À l’Anse-à-Canards, à Flat Rock, au cœur du vieux St-Jean de Terre-Neuve/Domwtown St.John’s, comme à Labrador City et partout ailleurs durant notre mission, les Québécois que nous sommes avons été accueillis avec chaleur et simplicité. Comme on reçoit les membres de sa famille. D’une famille élargie, éclatée, souvent dispersée, reconstituée mais néanmoins tricotée serrée.
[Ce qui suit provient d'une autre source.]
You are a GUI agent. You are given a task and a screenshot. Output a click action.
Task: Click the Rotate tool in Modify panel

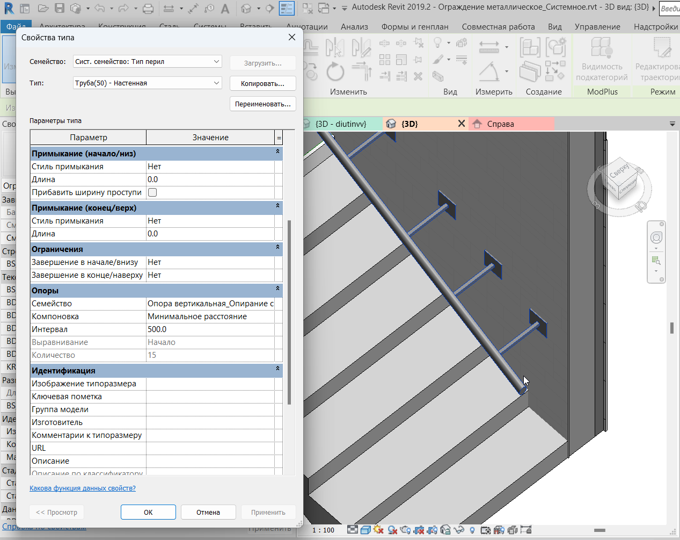(x=335, y=71)
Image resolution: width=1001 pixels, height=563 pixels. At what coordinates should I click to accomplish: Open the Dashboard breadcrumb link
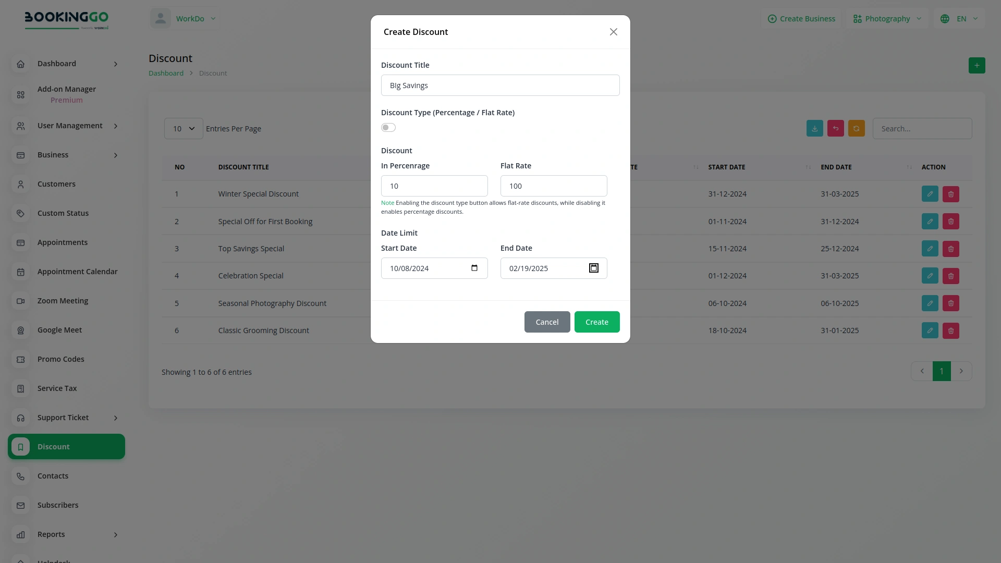(x=166, y=73)
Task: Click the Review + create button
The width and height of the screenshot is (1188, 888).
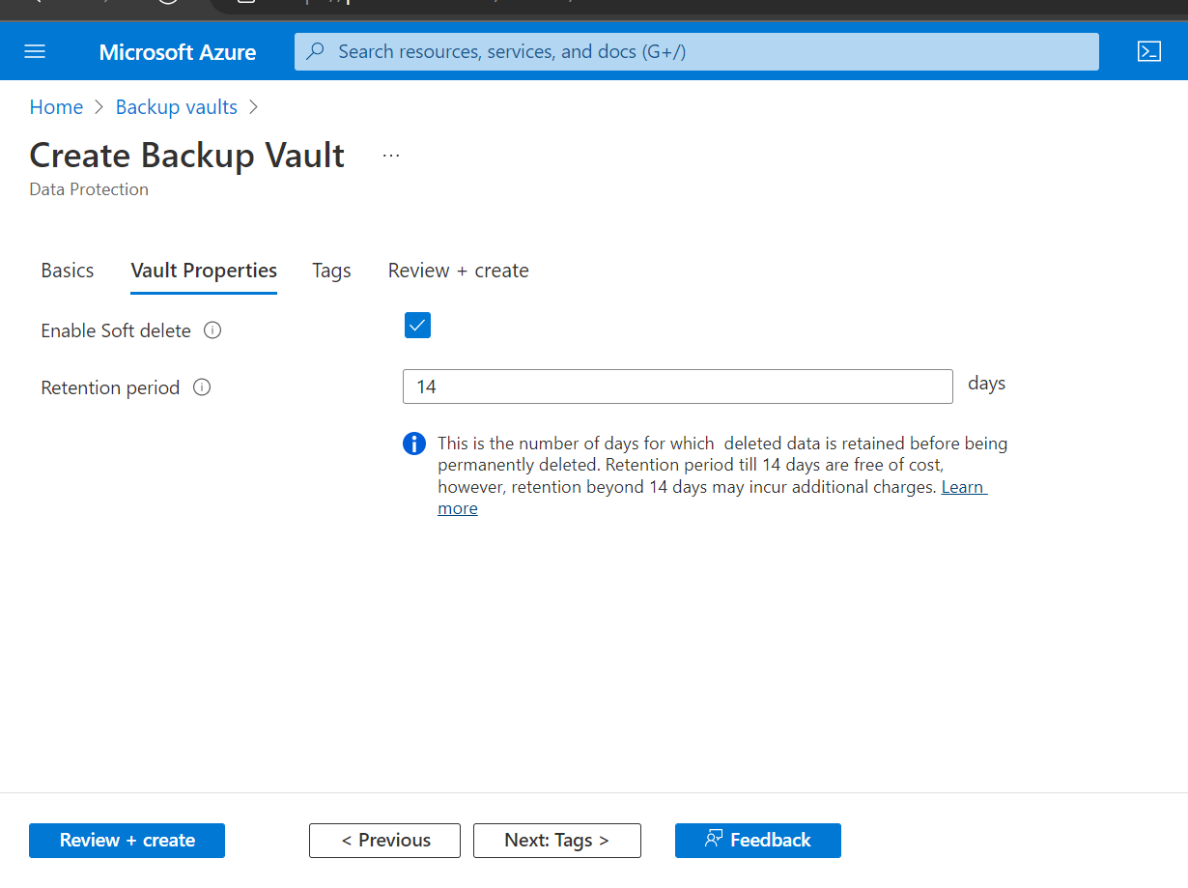Action: 127,840
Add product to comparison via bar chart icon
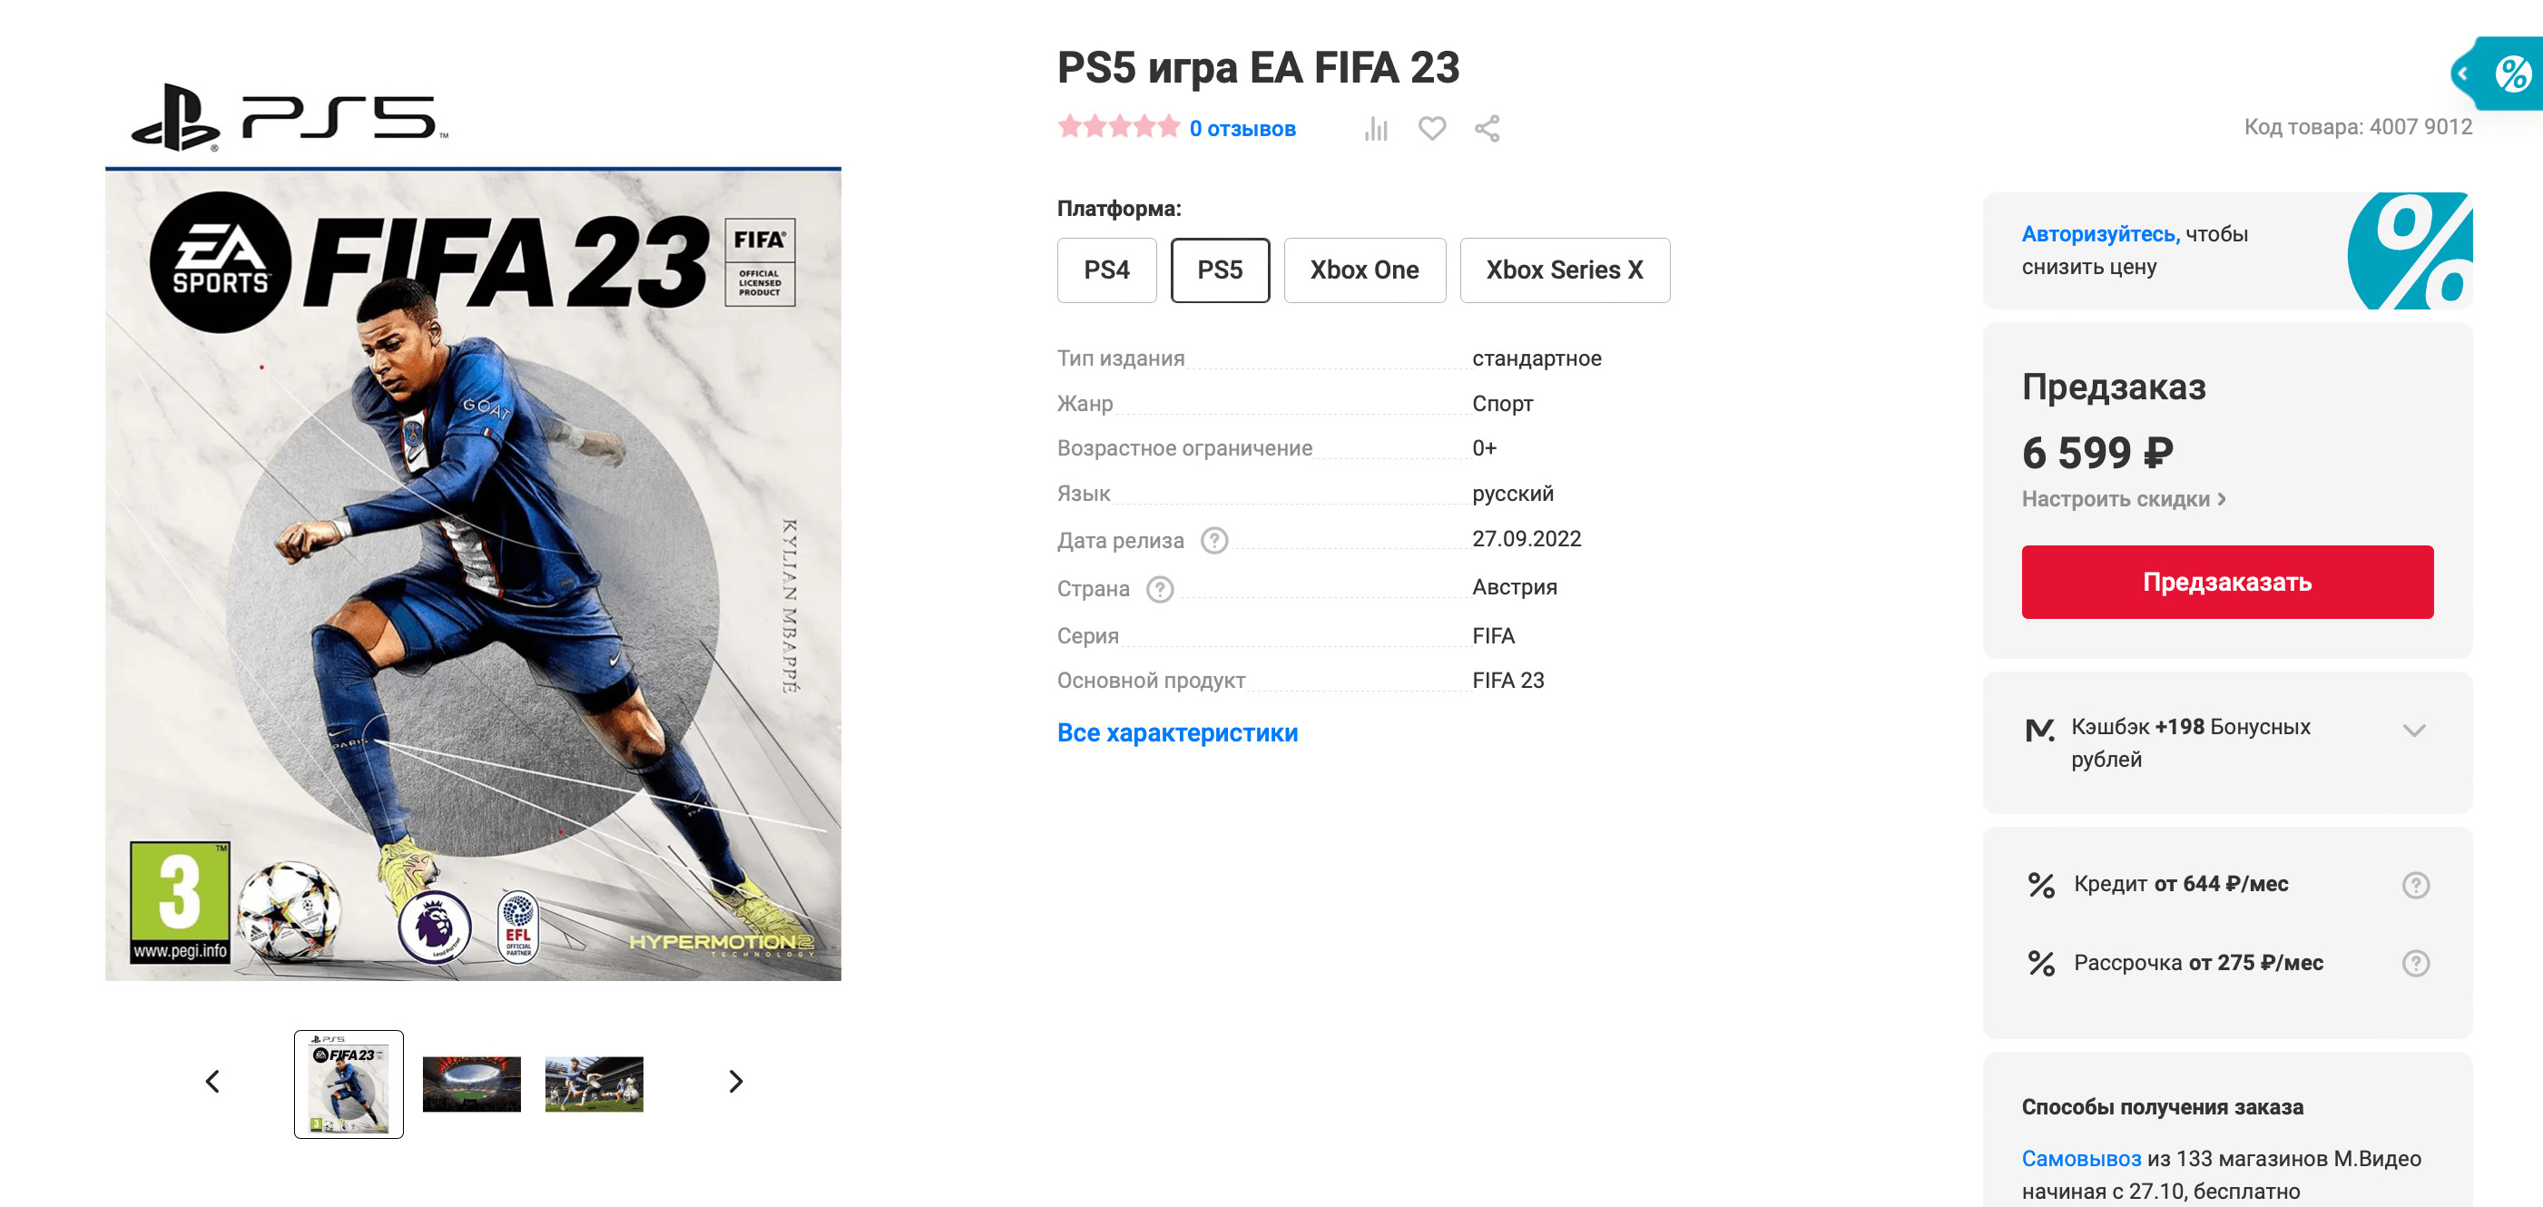 1375,128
La petite mais néanmoins grande famille des Terre-neuviens et Labradoriens d’expression française.

Nous espérons que nos mots et nos images sauront faire partager la richesse artistique et humaine de la province, par-delà les grandes eaux qui entourent Terre-Neuve et les centaines de kilomètres d’épinettes qui nous séparent du Labrador.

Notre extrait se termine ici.